La street photography aiguise souvent mon sens de l’observation, mon amour pour la photo humaniste.

 Capter l’essence même des êtres dans un temps donné au hasard de mes rencontres, à travers l’ombre et la lumière, quand les lieux se muent en atmosphère.

 Je suis une voleuse d’instantanéité. Dotée de mon troisième œil : mon viseur, je dérobe le présent, cet espace-temps qui n’appartient déjà plus au sujet. J’emporte avec moi un fragment de sa vie.

Si par un regard complice, ce dernier découvre la dérobade, celle de son temps arraché à la fulgurance, il peut m’accorder un peu de lui-même au milieu de nulle part. De cette existence je n’emporterais que l’image. Elle deviendra le récit de celui qui la regarde, une histoire dans l’histoire.

La distance que l’on prend entre les êtres et les choses c’est aussi celle que l’on prend avec soi-même. Laissant leur empreinte dans mon objectif, ceux que je croise, se délestent du moment précédent, préoccupés par leur élan futur. Devant la fuite du temps, ils tentent tout simplement de suivre leur chemin.

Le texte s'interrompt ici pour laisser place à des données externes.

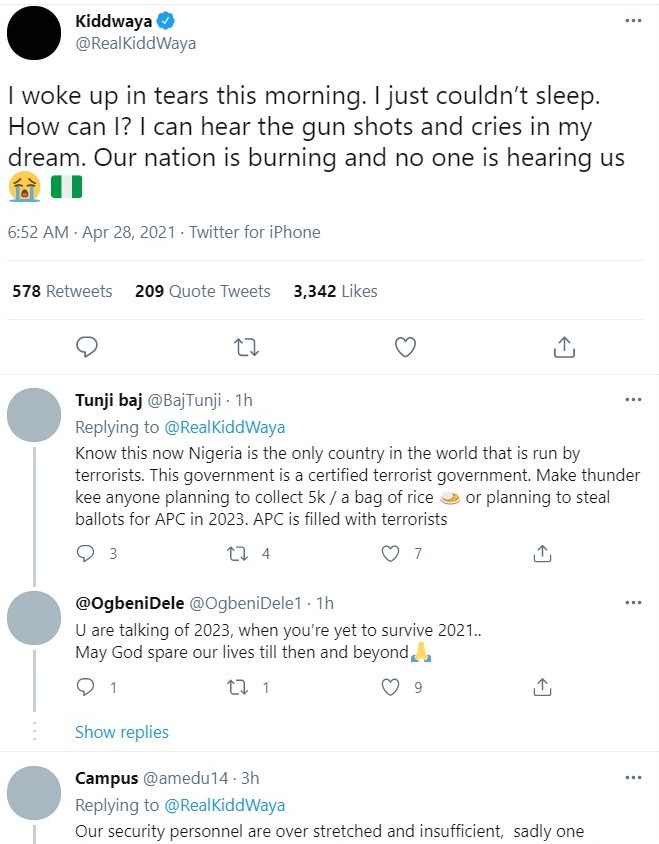659x844 pixels.
Task: Share @OgbeniDele's reply
Action: coord(542,687)
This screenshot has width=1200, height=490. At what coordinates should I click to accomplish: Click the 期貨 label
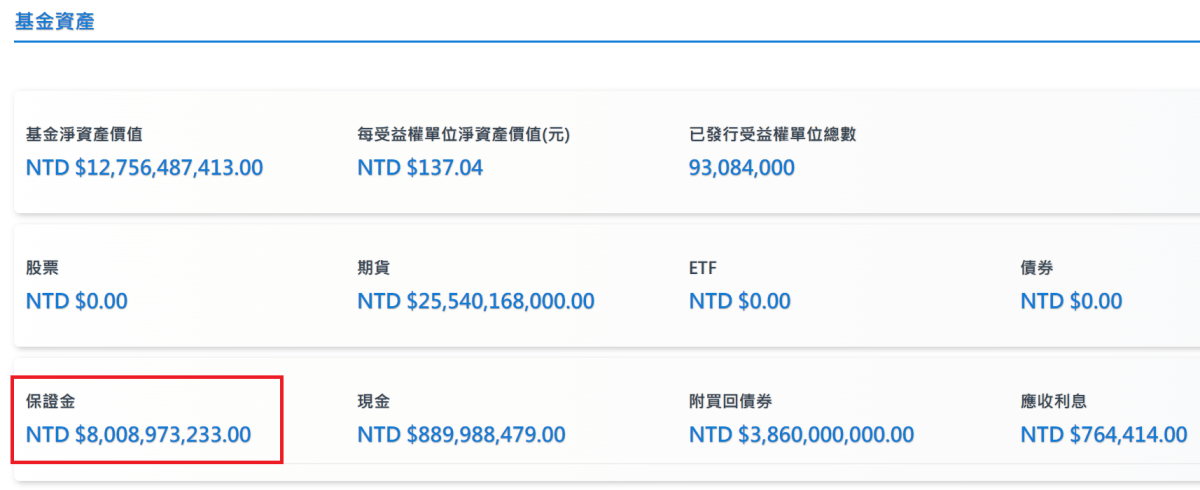[374, 268]
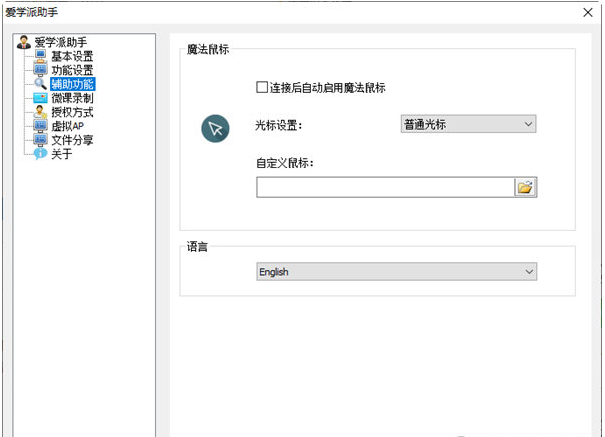Click the user icon beside 授权方式
The width and height of the screenshot is (605, 437).
[x=41, y=113]
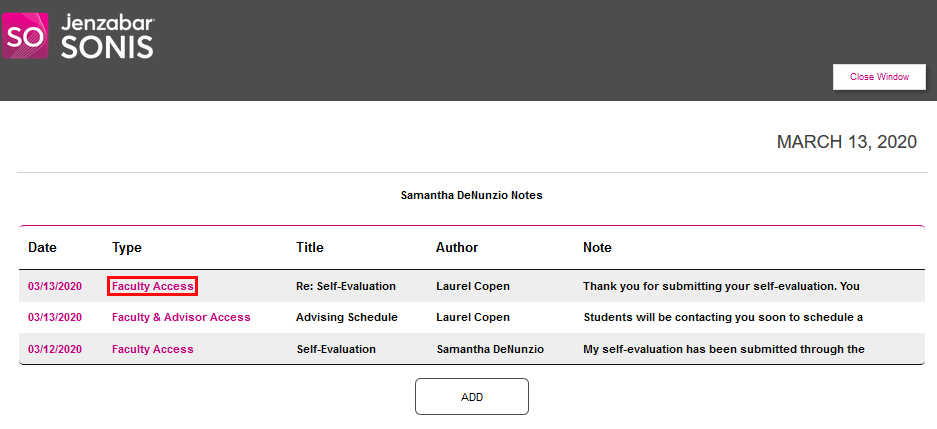The image size is (937, 429).
Task: Click the Author column header
Action: (x=457, y=247)
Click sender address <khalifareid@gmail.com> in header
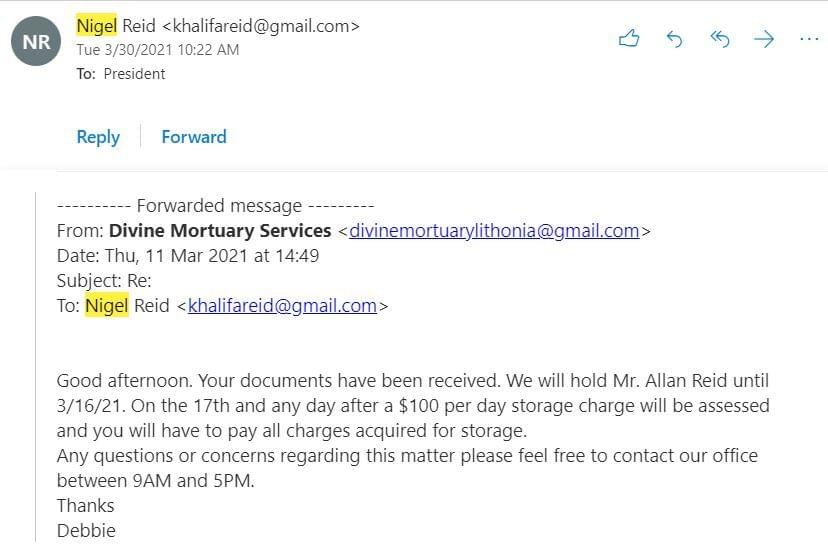Image resolution: width=828 pixels, height=552 pixels. [261, 25]
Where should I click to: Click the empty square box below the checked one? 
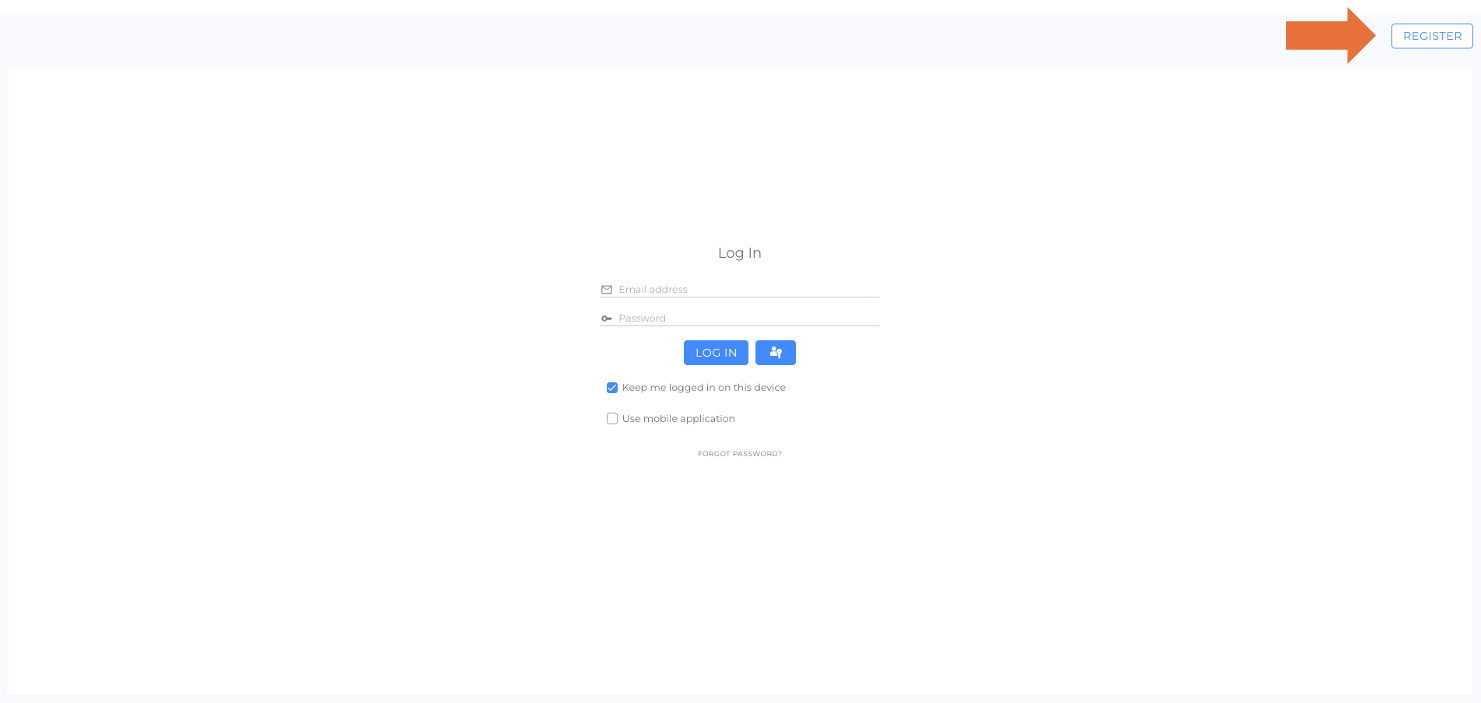click(612, 419)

Ces rendez-vous avec l’imprévu me fascinent toujours, anticiper la part qu’on ne pourra jamais maitriser et déclencher, cueillir la singularité des choses ordinaires de la vie, extirper leur part de mystère. C’est aussi ressentir l’émotion suscitée par une attitude, un geste, un regard qui surgira l’instant suivant. Telle une magicienne, la photographie m’ouvre la voie du subjectif, de l’esprit de la matière. Cette imminence donne naissance aux clichés éphémères et se projette sur le fil de nos rêves, ils sauront convertir cet état de grâce en promesse d’éternité.